Currently about 14% of airports globally have some level of privatization though as these tend to be large hubs, they handle about 40% of global traffic.
IATA says its research shows that private sector airports are more expensive but there was no evidence of gains in efficiency or levels of investment. This was in contrast to airline privatization where enhanced competition has resulted in lower pricing to consumers.
Governments urged to free up airline funds
Airlines also called on governments to abide by international agreements and treaty obligations and allow foreign airlines to repatriate revenues held in their countries. According to IATA, total funds blocked from repatriation was $4.9 billion at the end of 2017. While this was down 7% compared to 2016, airline funds remain blocked in 16 countries.

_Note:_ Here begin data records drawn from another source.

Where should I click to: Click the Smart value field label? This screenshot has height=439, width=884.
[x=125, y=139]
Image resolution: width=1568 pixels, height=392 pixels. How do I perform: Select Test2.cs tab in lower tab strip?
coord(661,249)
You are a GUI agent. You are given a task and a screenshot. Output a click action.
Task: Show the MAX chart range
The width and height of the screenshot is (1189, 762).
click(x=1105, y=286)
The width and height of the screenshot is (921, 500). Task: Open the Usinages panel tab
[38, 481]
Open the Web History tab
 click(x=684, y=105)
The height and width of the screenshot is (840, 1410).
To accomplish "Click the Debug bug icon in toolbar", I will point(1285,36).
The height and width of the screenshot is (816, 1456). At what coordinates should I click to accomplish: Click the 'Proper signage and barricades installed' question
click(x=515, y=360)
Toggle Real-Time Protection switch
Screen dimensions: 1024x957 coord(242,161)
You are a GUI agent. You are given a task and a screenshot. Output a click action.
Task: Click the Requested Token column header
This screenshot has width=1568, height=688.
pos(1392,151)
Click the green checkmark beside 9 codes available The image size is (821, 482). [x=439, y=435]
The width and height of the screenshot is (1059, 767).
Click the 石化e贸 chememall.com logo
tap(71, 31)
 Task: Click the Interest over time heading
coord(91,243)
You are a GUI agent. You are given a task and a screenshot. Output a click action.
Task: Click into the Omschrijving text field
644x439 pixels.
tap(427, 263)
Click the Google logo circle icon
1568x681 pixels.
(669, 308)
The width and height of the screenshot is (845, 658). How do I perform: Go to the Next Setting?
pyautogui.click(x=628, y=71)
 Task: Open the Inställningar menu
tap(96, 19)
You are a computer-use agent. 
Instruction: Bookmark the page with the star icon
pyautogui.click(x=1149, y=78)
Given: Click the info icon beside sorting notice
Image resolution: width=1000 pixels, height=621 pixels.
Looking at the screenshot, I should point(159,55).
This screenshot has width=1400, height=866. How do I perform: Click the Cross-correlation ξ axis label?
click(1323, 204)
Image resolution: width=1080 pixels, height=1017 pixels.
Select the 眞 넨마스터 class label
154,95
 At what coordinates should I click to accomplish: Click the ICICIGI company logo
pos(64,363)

By far the worst offender is Venezuela, where airlines have been unable to repatriate $3.78 billion, followed by Angola ($386m), Sudan ($170m), Bangladesh ($95m) and Zimbabwe ($76m).
However, a $600 million backlog in Nigeria has been cleared and Angola’s $500m has been reduced by $120m.
South Korea next year
IATA said that Korean Air will host next year’s annual general meeting (AGM) and World Air Transport Summit in Seoul on 2-4 June 2019. It will be the first time that the South Korean capital will host the meeting.
This year’s gathering in Sydney attracted 1,000 aviation leaders from IATA member airlines, industry stakeholders, strategic partners and members of the media.